### Excerpted data
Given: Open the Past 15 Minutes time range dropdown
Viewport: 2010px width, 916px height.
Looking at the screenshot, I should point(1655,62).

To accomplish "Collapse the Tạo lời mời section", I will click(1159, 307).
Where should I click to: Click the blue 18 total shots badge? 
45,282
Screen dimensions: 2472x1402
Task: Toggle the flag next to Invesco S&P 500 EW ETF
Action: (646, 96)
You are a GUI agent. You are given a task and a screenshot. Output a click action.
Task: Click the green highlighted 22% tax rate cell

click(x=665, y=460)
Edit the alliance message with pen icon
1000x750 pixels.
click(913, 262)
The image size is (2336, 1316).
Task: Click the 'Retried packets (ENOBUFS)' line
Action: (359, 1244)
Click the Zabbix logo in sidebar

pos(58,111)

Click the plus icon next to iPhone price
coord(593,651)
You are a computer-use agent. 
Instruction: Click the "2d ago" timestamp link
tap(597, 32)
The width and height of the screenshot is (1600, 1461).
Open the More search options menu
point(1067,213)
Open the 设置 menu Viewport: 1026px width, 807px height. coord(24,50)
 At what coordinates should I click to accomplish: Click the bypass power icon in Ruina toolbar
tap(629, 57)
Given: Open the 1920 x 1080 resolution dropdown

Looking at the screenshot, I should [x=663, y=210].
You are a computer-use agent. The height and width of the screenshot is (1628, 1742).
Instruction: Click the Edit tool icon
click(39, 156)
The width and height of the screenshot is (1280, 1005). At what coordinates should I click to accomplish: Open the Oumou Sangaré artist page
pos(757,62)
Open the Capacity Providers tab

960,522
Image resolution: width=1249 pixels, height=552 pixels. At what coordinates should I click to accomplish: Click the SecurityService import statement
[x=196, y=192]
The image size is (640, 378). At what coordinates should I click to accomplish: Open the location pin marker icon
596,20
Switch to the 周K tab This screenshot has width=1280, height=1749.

### What to do
Output the full listing above once again, verbatim.

### Expected answer
Given: Open the Past 15 Minutes time range dropdown
Viewport: 2010px width, 916px height.
Looking at the screenshot, I should point(1655,62).

To accomplish "Collapse the Tạo lời mời section", I will click(1159, 307).
Where should I click to: Click the blue 18 total shots badge? 
45,282
Screen dimensions: 2472x1402
Task: Toggle the flag next to Invesco S&P 500 EW ETF
Action: (646, 96)
You are a GUI agent. You are given a task and a screenshot. Output a click action.
Task: Click the green highlighted 22% tax rate cell

click(x=665, y=460)
Edit the alliance message with pen icon
1000x750 pixels.
click(913, 262)
The image size is (2336, 1316).
Task: Click the 'Retried packets (ENOBUFS)' line
Action: (359, 1244)
Click the Zabbix logo in sidebar

pos(58,111)

Click the plus icon next to iPhone price
coord(593,651)
You are a computer-use agent. 
Instruction: Click the "2d ago" timestamp link
tap(597, 32)
The width and height of the screenshot is (1600, 1461).
Open the More search options menu
point(1067,213)
Open the 设置 menu Viewport: 1026px width, 807px height. coord(24,50)
 At what coordinates should I click to accomplish: Click the bypass power icon in Ruina toolbar
tap(629, 57)
Given: Open the 1920 x 1080 resolution dropdown

Looking at the screenshot, I should [x=663, y=210].
You are a computer-use agent. The height and width of the screenshot is (1628, 1742).
Instruction: Click the Edit tool icon
click(39, 156)
The width and height of the screenshot is (1280, 1005). At what coordinates should I click to accomplish: Open the Oumou Sangaré artist page
pos(757,62)
Open the Capacity Providers tab

960,522
Image resolution: width=1249 pixels, height=552 pixels. At what coordinates should I click to accomplish: Click the SecurityService import statement
[x=196, y=192]
The image size is (640, 378). At what coordinates should I click to accomplish: Open the location pin marker icon
596,20
Switch to the 周K tab This screenshot has width=1280, height=1749.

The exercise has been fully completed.